Rowe told there are 1,170 inmates in the Lubbock County Detention Center as of Wednesday afternoon. He added 47% of those have reported receiving treatment for a mental illness before their arrests. 

Overall, this helps prisoners get resources for their illness while incarcerated. New operations and monitoring have already been required by the State. However, now three new rules were added for inmates. 

Documents show inmates with a mental illness will now immediately receive their prescription medication once they are booked into the system. The sheriff for each facility will have a new reporting system they must submit each month. As well as, an outside agency must be assigned to each jail to perform an investigation if an incident occurs. 

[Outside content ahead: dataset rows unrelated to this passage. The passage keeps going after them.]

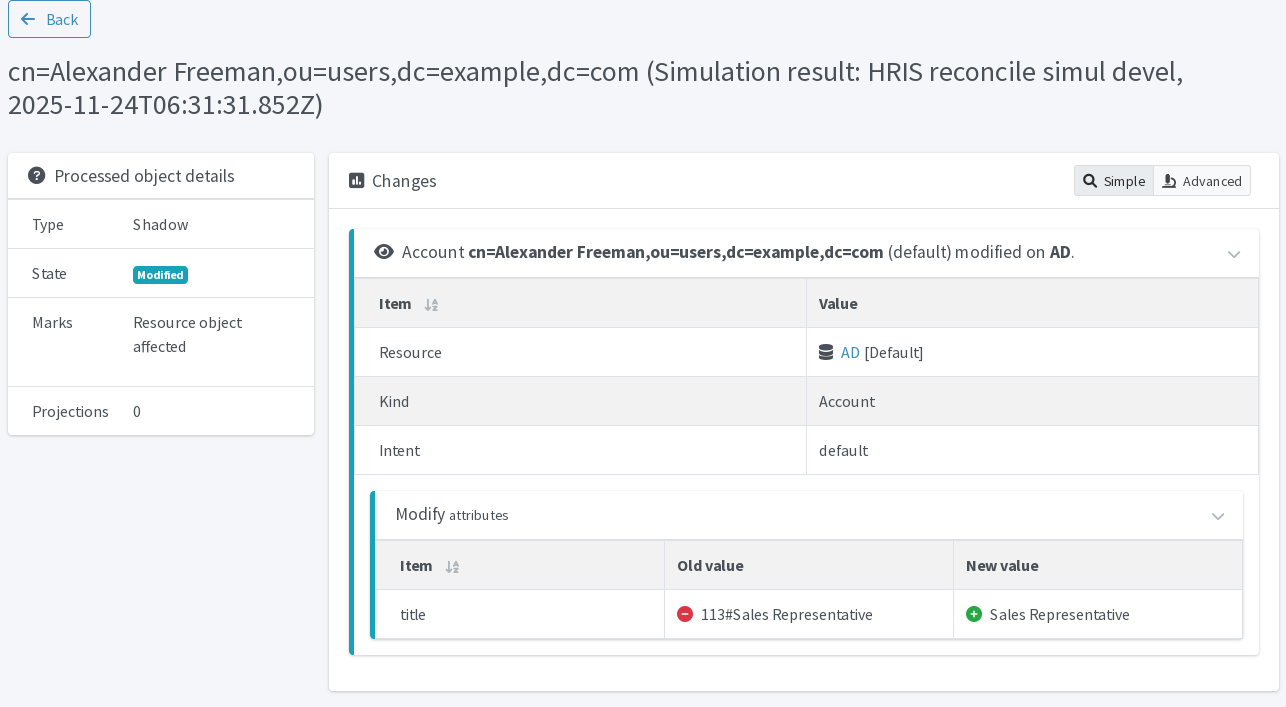The image size is (1286, 707).
Task: Click the eye icon next to the Account change
Action: click(384, 252)
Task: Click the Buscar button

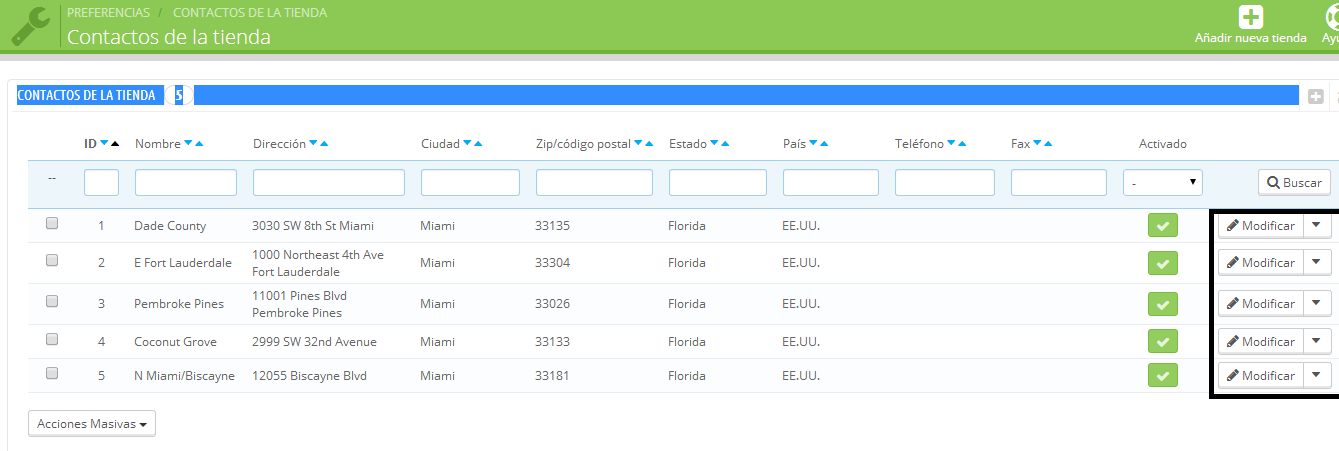Action: pyautogui.click(x=1294, y=183)
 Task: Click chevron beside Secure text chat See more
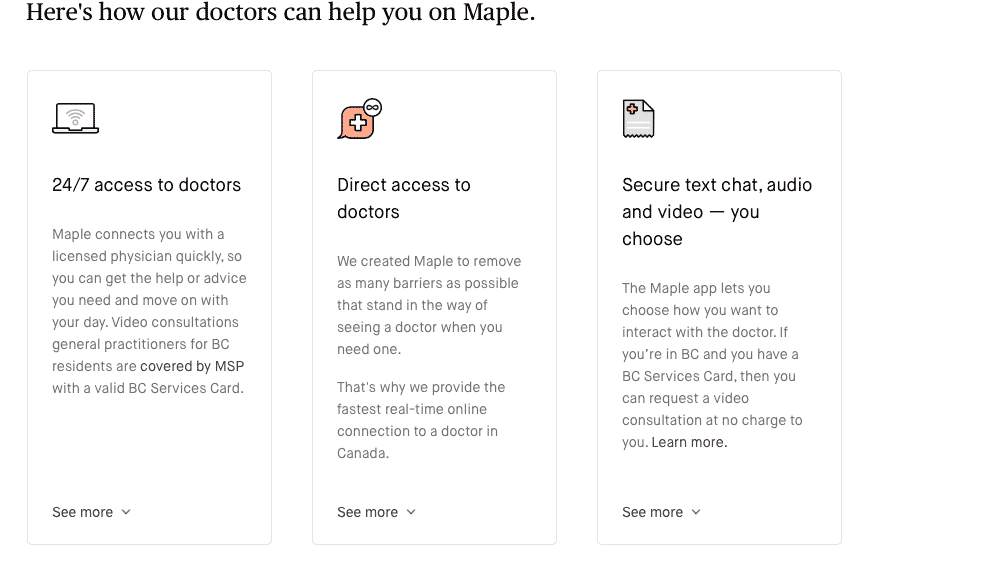tap(696, 512)

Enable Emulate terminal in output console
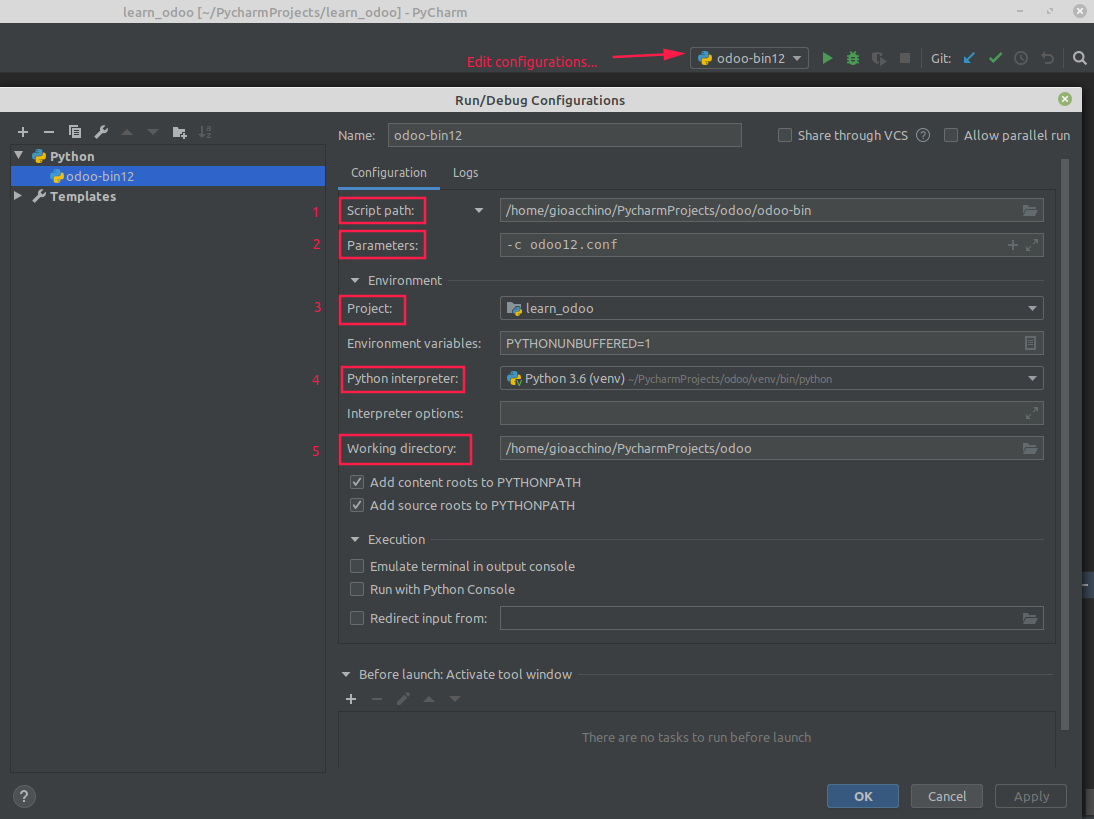[x=357, y=566]
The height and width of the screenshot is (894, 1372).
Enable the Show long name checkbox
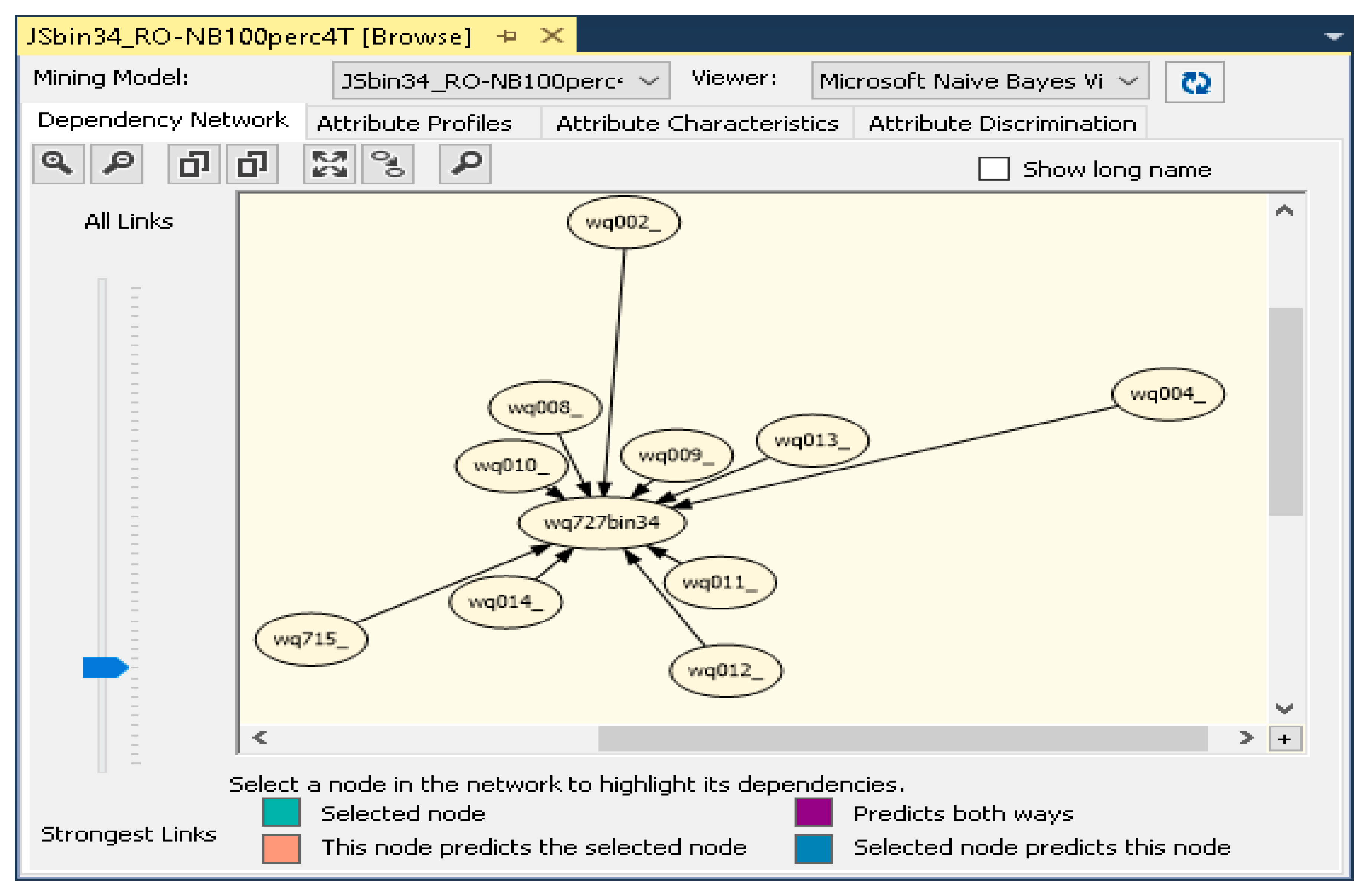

“To have a staff that is more acutely aware and identifying those individuals, those characteristics and things that may be a problem ultimately trying to manage that individual throughout the entirety they’re spending in the county jail, that’s first and foremost,” Rowe said. “What to do and how to deal with each specific diagnosis.”

Rowe said mental illness is the leading issue with each county correction facility in Texas. He said he hopes this bill will help the issue. 

Two more bills will take effect in the coming years: additional assessment of an inmate by an outside medical professional, and eight additional hours of training for each licensed jailor.